I don’t understand why the Script Operator is not affecting the saved particles. Krakatoa evaluates PFlow on each frame for rendering, and saves the particles as the renderer would see them. A Script Operator should affect the rendered particles just like the viewport particles, but I am obviously missing something. Can you explain what your script is doing and why it requires the time slider to be moved?
That being said, you could write your own script that moves the time slider, and saves a frame at a time by calling the renderer.

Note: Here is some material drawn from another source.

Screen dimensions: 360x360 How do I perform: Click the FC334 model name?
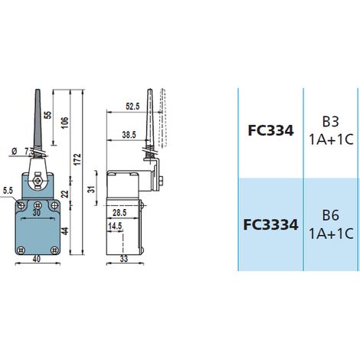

There is also a FranticParticles function for saving particles of a specific object, but it was broken for PFlows in 2.6.2 and earlier. I am not sure if it was fixed in 2.6.3, but I know we fixed it internally for the upcoming Beta of the next release.
Here’s the max file. As you can see it started as your chunks scripted birth. Seems that it doesn’t even render on the farm with the scripted operator xforms either so I might just be doing things very wrong. It works in the viewport and renders locally though.
My mission is to have particles ‘linked’ to a point helper and then start being affected by forces some time later.
I’m on 2.6.1 in max 2014 (no sp as I’ve found all sorts of problems with Pflow in a couple of the service packs. Although I"m tempted to put SP6 on)
You have two problems in your setup.
The first problem is that Particle Flow operators are unaware of currenttime changes unless the time slider is moving. This is why the Birth Script has the line
t = pCont.getTimeStart() as float
You must use the same approach in the Script Operator to get the correct operator time, e.g.
currTime = (pCont.getTimeStart() as float) / ticksperframe
The second problem is that your recursive transforms get confused by the way Particle Flow actually updates its operators. I tested the following:
After fixing the currTime value, I baked a PRT sequence to disk and loaded in a PRT Loader - while the particles were moving, they were completely elsewhere than the live system!
I then moved the time slider to some frame, say 50, and rendered in Krakatoa with Force Additive mode on to see both the PFlow and the PRT Loader in the same image - not only did they not agree with each-other, the rendered PFlow did not agree with the viewport PFlow particles!
The obvious way to solve this was to add a Cache operator and bake the animation using Viewport/Render mode to ensure the operators are evaluated only once using what you see in the viewport, and then rendered from the cache. Once I did that, I resaved the PRTs and rendered again. The PFlow and PRT Loader completely agreed with each-other and with the viewport particles!
Just a weirdness of PFlow that only a Cache can solve, this is not the first time, and it is rather unrelated to Krakatoa.